Harken back to the Cold War when the Soviet Union was a dark place, cut off economically. But Mikhail Gorbachev embraced a new age of enlightenment, ushering in “glasnost” in 1985 and leading to the fall of the Berlin Wall in 1989.
The global community welcomed the former communist bloc, allowing Russia to sell its oil and gas to Western markets. Indeed, Russia became one of the world’s three biggest producers, along with Saudi Arabia and the United States. But since Russia invaded Ukraine in February 2022, it has become an international pariah — barricaded from the West and its economic riches.
“Russia will never rebuild its economy once Europe finds new suppliers,” said Oleksiy Riabchyn, a former deputy minister of Ukraine’s Energy and the Environment. The reference is to Europe’s dependence on Russian oil and gas — a void that the United States and Ukraine can help fill.
Indeed, Europe got 40 percent of its natural gas from Russia a year ago. Now it is between 10 percent and 20 percent. The United States increased its 3.5 percent stake to 40 percent.
The financial hit is one thing. The political broadside is another. Most of the former Soviet Union is pro-Western, which is also Ukraine’s aspiration. Ukraine kicked out Vladimir Putin’s puppet Victor Yanukovych in 2014, causing Russia to invade and annex Crimea.
Riabchyn, also a member of the Ukrainian parliament from 2014 to 2019, said Russia had long planned an all-out assault on its neighbor to create a buffer zone and control Ukraine’s pipelines.
In 2015 and 2016, Russia attacked the Ukrainian power grid through internet intrusions. Now, it is doing so with bombs. Ukraine’s Department of the Ministry of Environmental Protection and Natural Resources said Russia had inflicted at least $53 billion in damages to its air, water and land resources — a byproduct of dropping more than 8,000 missiles on the country.
Ukraine had been a transit country — the logical throughway from Russia into Europe. It has several natural gas pipelines with a 146 billion cubic meters capacity annually. Ukraine, which has Europe’s third highest natural gas reserves behind Norway and the United Kingdom, says its 905 billion cubic meters could help supply Europe. But it needs Western finance to do so.
“Russian gas had been cheap,” Riabchyn said. “Russia built Nord Streams 1 and 2 to secure its gas income and control the supply to Europe. But when Germany shut down Nord Stream 2, Russia invaded Ukraine, thinking it would conquer us and control our pipelines.”
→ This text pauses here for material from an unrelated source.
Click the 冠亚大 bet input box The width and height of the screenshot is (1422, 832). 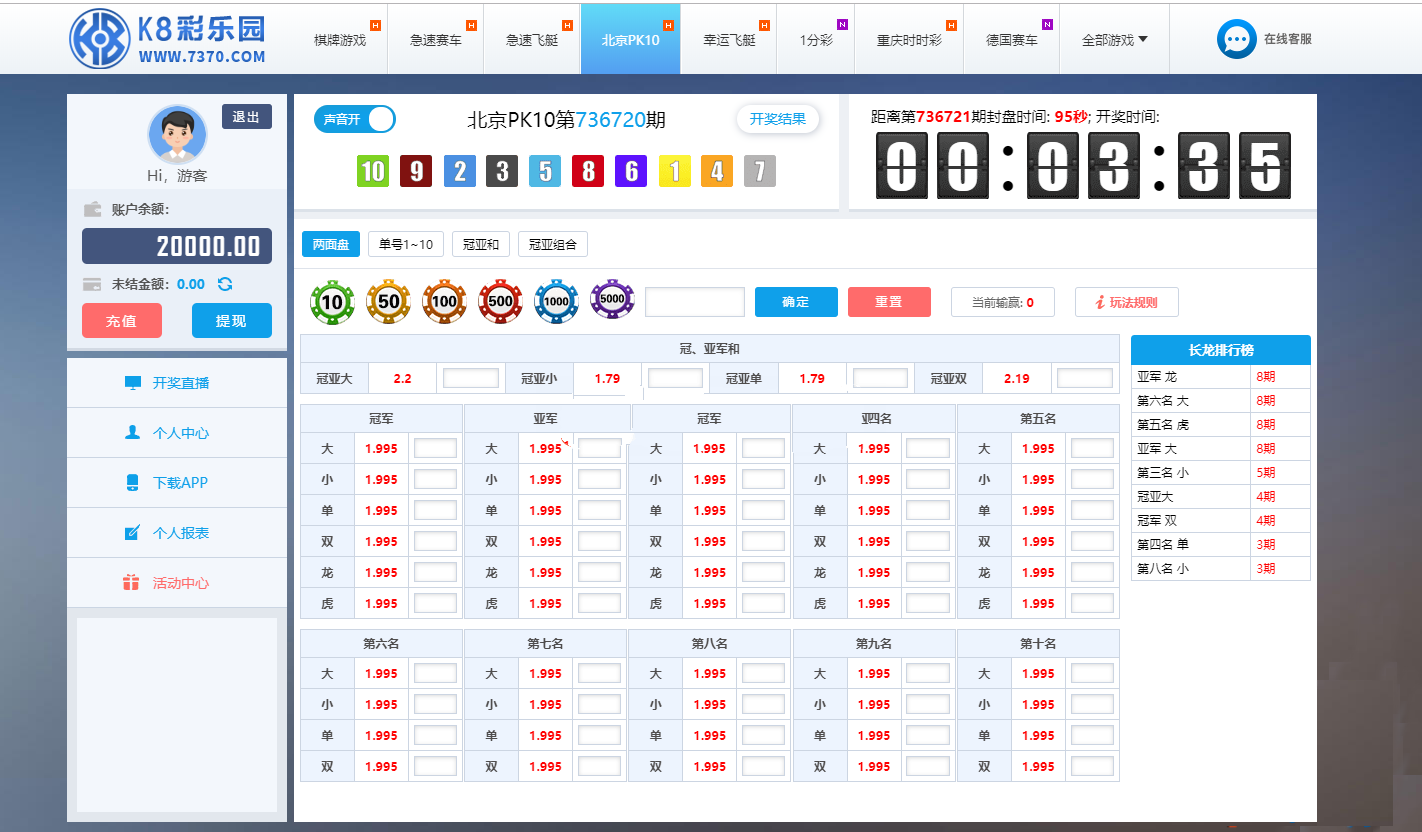coord(471,379)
Russia is looking for friends and markets where it can find them. The most conspicuous places are China and India. And while China’s President Xi Jinping recently met with Putin, it had more symbolism than substance. Indeed, China’s economic well-being is tied to international markets and the civilized world, although it does like getting discounted oil and gas to feed its energy-starved economy.
Putin didn’t think the West had the stomach, will or treasury to defend Ukraine. But under President Biden, the Free World didn’t just stick together and safeguard freedom. It expedited its move to renewable energy. Europe aims to cut its greenhouse gases in half by 2030 and be carbon neutral by 2050, while the United States wants to be carbon neutral by 2050.
“We are speeding up renewables and diversifying our energy supply because Putin has turned energy into a weapon,” said Frans Timmermans, first vice president of the European Commission. “Our energy sovereignty can’t be found in fossil fuels but in renewables. This transition is moving faster than ever before.”
Putin is caught in a time warp, trying to recreate the Soviet Union and relive its “glory days.” But freedom now reigns — and the countries once under Russia’s thumb will never relent. As a result, Russia’s 30-year romance with the West has ceased — a relationship that gave it access to newfound energy markets and cutting-edge technologies. Russia’s war has backfired, sending its economy back to much darker days.